KFTX

Kingsville, Texas; United States;
- Broadcast area: Corpus Christi
- Frequency: 97.5 MHz
- Branding: 97.5 Real Country

Programming
- Format: Country
- Affiliations: Westwood One

Ownership
- Owner: Quality Broadcasting Corporation

History
- First air date: May 1970
- Former call signs: KPUP (1970-1984) KINE-FM (1984–1984) KDUV (1984–1989) KWVS (1989-1995)
- Former frequencies: 97.7 (1970-1989)

Technical information
- Licensing authority: FCC
- Facility ID: 54036
- Class: C1
- ERP: 100,000 watts
- HAAT: 291.0 meters (954.7 ft)
- Transmitter coordinates: 27°44′28″N 97°36′8″W﻿ / ﻿27.74111°N 97.60222°W

Links
- Public license information: Public file; LMS;
- Webcast: Listen live
- Website: Official website

= KFTX =

KFTX (97.5 FM, "97.5 Real Country") is a radio station broadcasting a country music format. Licensed to Kingsville, Texas, United States, the station serves the Corpus Christi area. The station is currently owned by Quality Broadcasting Corporation and features programming from Westwood One.

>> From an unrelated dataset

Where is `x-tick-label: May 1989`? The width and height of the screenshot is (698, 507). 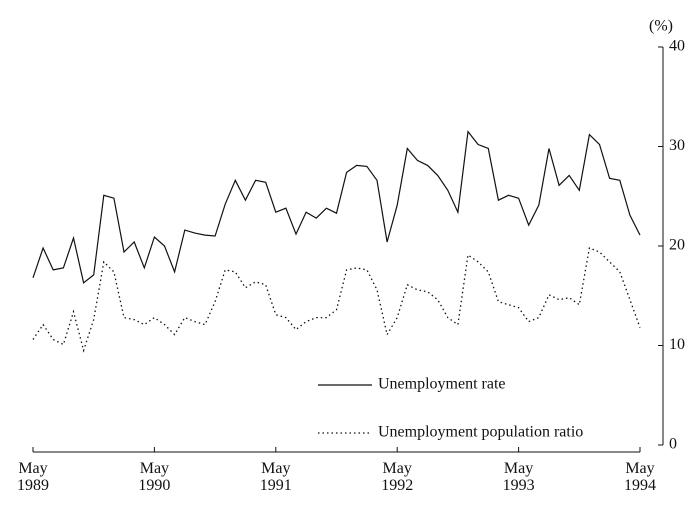
x-tick-label: May 1989 is located at coordinates (33, 477).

Its studios are located southwest of Corpus Christi and the transmitter is near Robstown, Texas.

==History==
The station signed on as KPUP in May 1970 on 97.7 MHz and ran an MOR format most of the decade. The call letters were changed to KINE-FM on April 20, 1984. On November 5, 1984, the station changed its call sign to KDUV. After a run with an AC format, it changed to Top 40 in 1986 as "V97". KDUV changed to New Age KWVS in February 1989. The station also increased its power from 3kw to 100kw and moved to 97.5 MHz at that time, enabling it to target the Corpus Christi market. KWVS shifted to Adult Alternative in 1990 and eventually moved to a Classic Rock format. On May 1, 1995, the station switched to Country and its call letters were changed to the current KFTX.